## WHAT NEEDS TO BE DONE
Although the entries contain pictures, your copy should hold only their exact text.

========================================

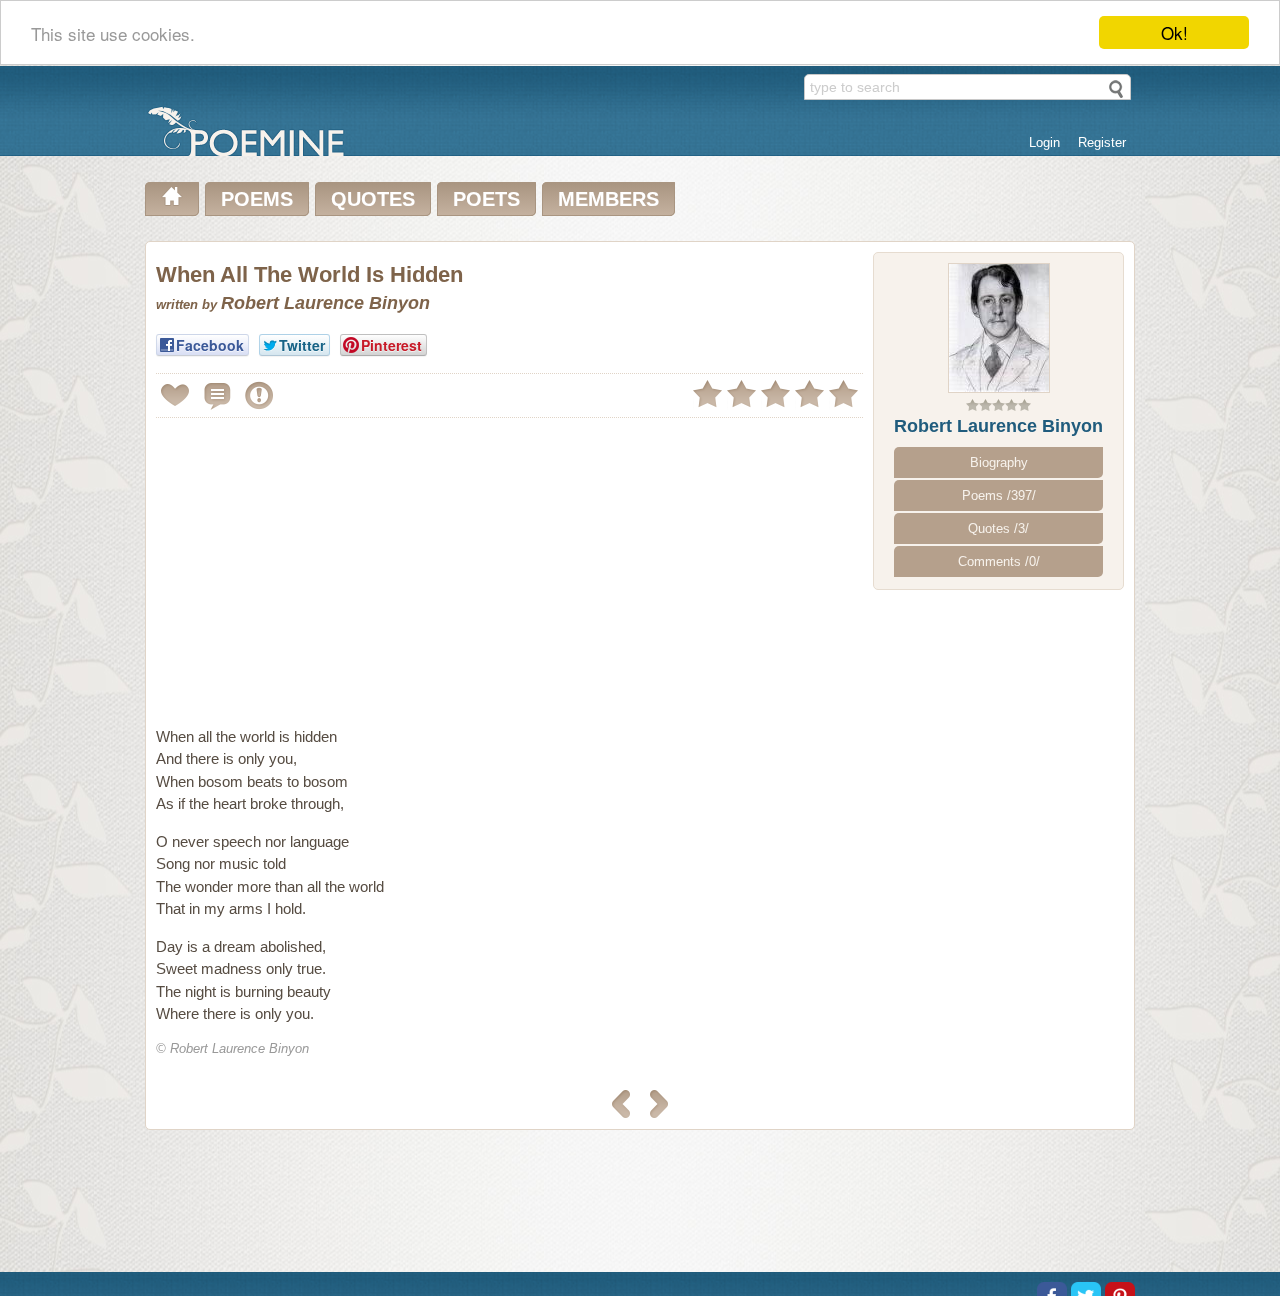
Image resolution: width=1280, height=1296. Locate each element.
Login (1044, 142)
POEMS (257, 199)
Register (1102, 142)
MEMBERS (608, 199)
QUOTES (373, 199)
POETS (486, 199)
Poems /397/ (999, 495)
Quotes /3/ (998, 528)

========================================

## RESULT FOR THIS TASK
Image resolution: width=1280, height=1296. Locate each element.
Login (1044, 142)
POEMS (257, 199)
Register (1102, 142)
MEMBERS (608, 199)
QUOTES (373, 199)
POETS (486, 199)
Poems /397/ (999, 495)
Quotes /3/ (998, 528)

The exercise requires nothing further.